Acusados de trabalho escravo financiaram 16 políticos

 11/01/2007
Empresas autuadas doaram R$ 550 mil nas últimas eleições. Entre os beneficiários, dois governadores, cinco deputados federais e três senadores

Tarciso Nascimento

Empresas autuadas pelo Ministério do Trabalho por manter trabalhadores em condições análogas à de escravo ou como co-responsáveis por esse tipo de exploração contribuíram com R$ 550 mil para a campanha de 16 políticos nas últimas eleições. Encabeçam a lista dos beneficiados dois governadores, cinco deputados federais e três senadores. Também receberam doações outros cinco candidatos que fracassaram nas urnas.

É considerada condição análoga à escravidão a situação em que o empregador não paga o salário do trabalhador e ainda retém a carteira de trabalho do empregado. Desde 1995, 21.538 pessoas foram resgatadas nessas condições em todo o país. Só no ano passado, 3.266 brasileiros mantidos em trabalho escravo foram libertados, segundo o Ministério do Trabalho.

Campanhas beneficiadas

Receberam recursos das empresas autuadas a campanha do governador de Sergipe, Marcelo Deda (PT), da governadora do Pará, Ana Júlia Carepa (PT), e dos deputados federais reeleitos Eunício de Oliveira (PMDB-CE), Olavo Calheiros (PMDB-AL) e Abelardo Lupion (PFL-PR) e dos novatos Giovanni Queiroz (PDT-PA) e Dagoberto Nogueira Filho (PDT-MS). Também foram financiados o senador reeleito José Sarney (PMDB-AP) e os senadores José Maranhão (PMDB-PB) e Garibaldi Alves (PMDB-RN), que disputaram sem sucesso a eleição para governador. Os dois, no entanto, ainda têm mais quatro anos de mandato.

-- OBJETIVO 1 --
Responda às perguntas abaixo com base na reportagem sobre as doações de empresas autuadas.
(a) Quanto as empresas autuadas doaram às campanhas nas últimas eleições?
(b) Quantas pessoas foram resgatadas de condições análogas à escravidão desde 1995?
(c) Por qual partido concorreu a governadora do Pará, Ana Júlia Carepa?

-- ENTRADAS LISTADAS --
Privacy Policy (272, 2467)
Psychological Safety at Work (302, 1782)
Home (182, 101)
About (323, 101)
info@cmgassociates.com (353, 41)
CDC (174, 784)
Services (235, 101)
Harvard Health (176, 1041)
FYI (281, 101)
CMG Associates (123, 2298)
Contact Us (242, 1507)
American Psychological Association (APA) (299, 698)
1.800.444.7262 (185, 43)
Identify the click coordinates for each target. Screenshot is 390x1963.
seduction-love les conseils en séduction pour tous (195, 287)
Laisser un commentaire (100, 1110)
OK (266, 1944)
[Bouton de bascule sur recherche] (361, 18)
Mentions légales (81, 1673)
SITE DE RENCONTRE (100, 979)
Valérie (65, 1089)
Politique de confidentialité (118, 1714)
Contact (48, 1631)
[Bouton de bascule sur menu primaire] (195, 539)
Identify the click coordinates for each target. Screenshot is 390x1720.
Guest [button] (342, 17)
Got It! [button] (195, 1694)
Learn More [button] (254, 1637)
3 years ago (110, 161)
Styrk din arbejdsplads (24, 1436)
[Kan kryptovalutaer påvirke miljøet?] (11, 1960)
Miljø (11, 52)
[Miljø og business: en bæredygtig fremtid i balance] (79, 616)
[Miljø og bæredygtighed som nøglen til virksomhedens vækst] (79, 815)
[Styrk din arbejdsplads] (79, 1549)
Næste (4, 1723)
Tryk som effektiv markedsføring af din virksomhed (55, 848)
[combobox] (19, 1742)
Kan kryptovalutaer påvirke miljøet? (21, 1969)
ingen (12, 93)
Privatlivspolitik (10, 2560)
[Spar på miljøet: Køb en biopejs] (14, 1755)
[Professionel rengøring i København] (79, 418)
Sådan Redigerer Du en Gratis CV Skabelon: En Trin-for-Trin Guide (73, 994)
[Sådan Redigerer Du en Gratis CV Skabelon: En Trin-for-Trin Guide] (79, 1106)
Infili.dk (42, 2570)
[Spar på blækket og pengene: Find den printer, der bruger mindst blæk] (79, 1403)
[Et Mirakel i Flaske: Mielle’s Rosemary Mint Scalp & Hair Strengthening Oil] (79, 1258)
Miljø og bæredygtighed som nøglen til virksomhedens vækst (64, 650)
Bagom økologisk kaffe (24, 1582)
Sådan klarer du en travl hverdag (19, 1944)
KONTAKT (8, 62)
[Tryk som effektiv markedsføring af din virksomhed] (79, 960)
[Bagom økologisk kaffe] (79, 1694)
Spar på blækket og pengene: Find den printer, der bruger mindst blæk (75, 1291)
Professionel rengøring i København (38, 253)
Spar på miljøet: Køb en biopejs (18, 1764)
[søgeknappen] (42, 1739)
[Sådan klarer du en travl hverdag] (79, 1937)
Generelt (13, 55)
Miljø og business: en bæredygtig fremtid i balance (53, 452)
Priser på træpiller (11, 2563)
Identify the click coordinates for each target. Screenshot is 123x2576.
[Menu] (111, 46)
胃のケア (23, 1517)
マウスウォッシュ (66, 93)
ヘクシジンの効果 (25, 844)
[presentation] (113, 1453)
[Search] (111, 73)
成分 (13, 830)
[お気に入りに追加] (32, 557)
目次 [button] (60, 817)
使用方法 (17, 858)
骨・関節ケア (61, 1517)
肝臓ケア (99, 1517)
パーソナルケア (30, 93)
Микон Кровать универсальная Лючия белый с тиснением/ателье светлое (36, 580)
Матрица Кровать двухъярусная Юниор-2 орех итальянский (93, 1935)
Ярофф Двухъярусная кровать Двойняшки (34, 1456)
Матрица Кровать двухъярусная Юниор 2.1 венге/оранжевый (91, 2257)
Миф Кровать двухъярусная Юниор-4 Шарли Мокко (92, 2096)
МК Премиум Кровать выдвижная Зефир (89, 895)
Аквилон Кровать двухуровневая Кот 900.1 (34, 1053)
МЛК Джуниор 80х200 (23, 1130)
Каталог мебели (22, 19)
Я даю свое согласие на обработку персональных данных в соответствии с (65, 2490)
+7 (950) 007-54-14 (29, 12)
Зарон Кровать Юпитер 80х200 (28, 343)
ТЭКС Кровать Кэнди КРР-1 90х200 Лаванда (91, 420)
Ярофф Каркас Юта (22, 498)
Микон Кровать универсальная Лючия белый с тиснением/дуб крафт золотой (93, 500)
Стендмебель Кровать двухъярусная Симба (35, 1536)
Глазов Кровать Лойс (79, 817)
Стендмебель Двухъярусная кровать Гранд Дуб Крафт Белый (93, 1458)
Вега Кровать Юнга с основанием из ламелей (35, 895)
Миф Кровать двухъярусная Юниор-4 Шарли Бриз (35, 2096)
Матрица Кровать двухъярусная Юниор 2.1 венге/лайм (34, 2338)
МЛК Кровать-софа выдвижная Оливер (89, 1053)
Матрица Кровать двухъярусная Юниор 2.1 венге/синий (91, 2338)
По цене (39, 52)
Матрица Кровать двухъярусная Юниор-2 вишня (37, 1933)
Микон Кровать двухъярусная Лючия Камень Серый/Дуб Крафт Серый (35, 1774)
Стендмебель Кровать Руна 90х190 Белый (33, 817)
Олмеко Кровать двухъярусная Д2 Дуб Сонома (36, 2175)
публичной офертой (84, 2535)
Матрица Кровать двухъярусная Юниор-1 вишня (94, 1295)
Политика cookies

-- OBJETIVO 2 --
Identifique todas as linhas das entradas que contêm a palavra "Шарли", levando em conta maiúsculas e minúsculas.

-- RESPOSTA DO EXERCÍCIO 1 --
(a) R$ 550 mil.
(b) 21.538 pessoas.
(c) PT.

-- RESPOSTA DO EXERCÍCIO 2 --
Миф Кровать двухъярусная Юниор-4 Шарли Мокко (92, 2096)
Миф Кровать двухъярусная Юниор-4 Шарли Бриз (35, 2096)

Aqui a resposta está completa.